Start of INFORMATION SHOWN
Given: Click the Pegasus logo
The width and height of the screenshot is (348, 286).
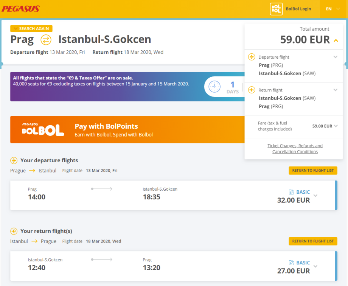Looking at the screenshot, I should [21, 9].
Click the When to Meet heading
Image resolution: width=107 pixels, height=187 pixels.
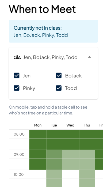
End of INFORMATION SHOWN
• ABOUT THIS TASK: Retype the entries exactly, skipping every picture.

• TASK RESULT:
Given: Click the Pegasus logo
The width and height of the screenshot is (348, 286).
Looking at the screenshot, I should [21, 9].
Click the When to Meet heading
Image resolution: width=107 pixels, height=187 pixels.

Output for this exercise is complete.